Afet sonrasında sosyal medyanın hem bireyler hem de kurumlar tarafından çok yoğun bir şekilde kullanıldığını belirten Kaplan, “Bu süreçte sosyal medya kanalları ve arama motorlarında dolandırıcılar boy göstermeye başladı. Örneğin AFAD veya diğer bağış kurulumlarının sitelerine benzer bir siteler klonlanıp bu sitelere bağış yapmak isteyenleri dolandırmaya yönelik bir süreç yaşadık. Bu tarz durumların önüne geçmek için dikkat edilmesi gereken konulardan biri, özellikle Twitter üzerinden tıkladığınız linkte açılan URL’nin bağış yapılacak kurumun sitesiyle uyuştuğuna dikkat edilmesi olacaktır. Afet döneminde sosyal medya ile ilgili karşılaştığımız bir diğer karanlık nokta ise birçok kişi hakkında soruşturma açılmasına neden olan uygunsuz içerik ve asılsız ihbar paylaşımları oldu” ifadelerini kullandı. 

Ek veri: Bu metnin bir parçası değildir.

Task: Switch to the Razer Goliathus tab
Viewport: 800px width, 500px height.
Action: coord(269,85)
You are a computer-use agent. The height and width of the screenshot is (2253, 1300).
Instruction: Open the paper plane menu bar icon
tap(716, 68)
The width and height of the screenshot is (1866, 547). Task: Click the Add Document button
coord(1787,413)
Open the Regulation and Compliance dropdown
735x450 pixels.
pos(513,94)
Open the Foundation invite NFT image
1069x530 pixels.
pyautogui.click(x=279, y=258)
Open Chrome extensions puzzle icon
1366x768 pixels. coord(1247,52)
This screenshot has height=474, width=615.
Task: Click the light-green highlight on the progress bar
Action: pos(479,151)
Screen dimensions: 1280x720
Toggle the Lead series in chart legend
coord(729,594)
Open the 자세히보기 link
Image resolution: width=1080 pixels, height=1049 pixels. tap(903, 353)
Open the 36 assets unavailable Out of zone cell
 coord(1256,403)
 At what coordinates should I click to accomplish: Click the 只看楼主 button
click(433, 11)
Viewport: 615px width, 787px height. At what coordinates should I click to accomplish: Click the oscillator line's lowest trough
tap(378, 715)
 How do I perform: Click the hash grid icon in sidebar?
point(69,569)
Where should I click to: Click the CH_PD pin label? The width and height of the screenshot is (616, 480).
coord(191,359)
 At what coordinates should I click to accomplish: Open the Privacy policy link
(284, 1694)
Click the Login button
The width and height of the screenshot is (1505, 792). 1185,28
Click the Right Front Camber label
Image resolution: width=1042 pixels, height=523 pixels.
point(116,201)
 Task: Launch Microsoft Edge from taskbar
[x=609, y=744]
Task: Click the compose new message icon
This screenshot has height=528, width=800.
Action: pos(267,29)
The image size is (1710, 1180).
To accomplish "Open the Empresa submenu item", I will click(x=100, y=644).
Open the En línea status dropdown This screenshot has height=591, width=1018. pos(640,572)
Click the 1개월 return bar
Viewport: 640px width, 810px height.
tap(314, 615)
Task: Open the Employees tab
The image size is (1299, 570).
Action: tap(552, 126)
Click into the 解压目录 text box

Haber takibinde yüzde 73 ile sosyal medya zirvede

Dijital pazarlama stratejileri konusunda mart ayı itibariyle yeniden bir hareketliliğin başladığına da vurgu yapan Kaplan, şunları söyledi: ”İPSOS Araştırma firmasının şubat ayında yaptığı anket çalışmasına göre, katılımcıların yüzde 73’ü deprem ile ilgili haberleri sosyal medya üzerinden takip ettiğini belirtiyor. Katılımcıların haber takibi için en çok tercih ettiği platform ise yüzde 74 ile Instagram. Sonrasında ise sırasıyla Twitter, YouTube ve Facebook geliyor. Özellikle kamu kurumları ve STK’ların deprem yardımları konusunda firmalarla yaptıkları işbirliklerini sosyal medya aracılığıyla öne çıkarması, bu mecraya olan yüksek ilginin nedenleri arasında gösterilebilir. Yine depreme karşı sessiz kalan bazı global markalara tepkilerini göstermek isteyenlerin sosyal medyaya ağırlık vermesi de bu ilgi artışının sebeplerinden biri oldu.”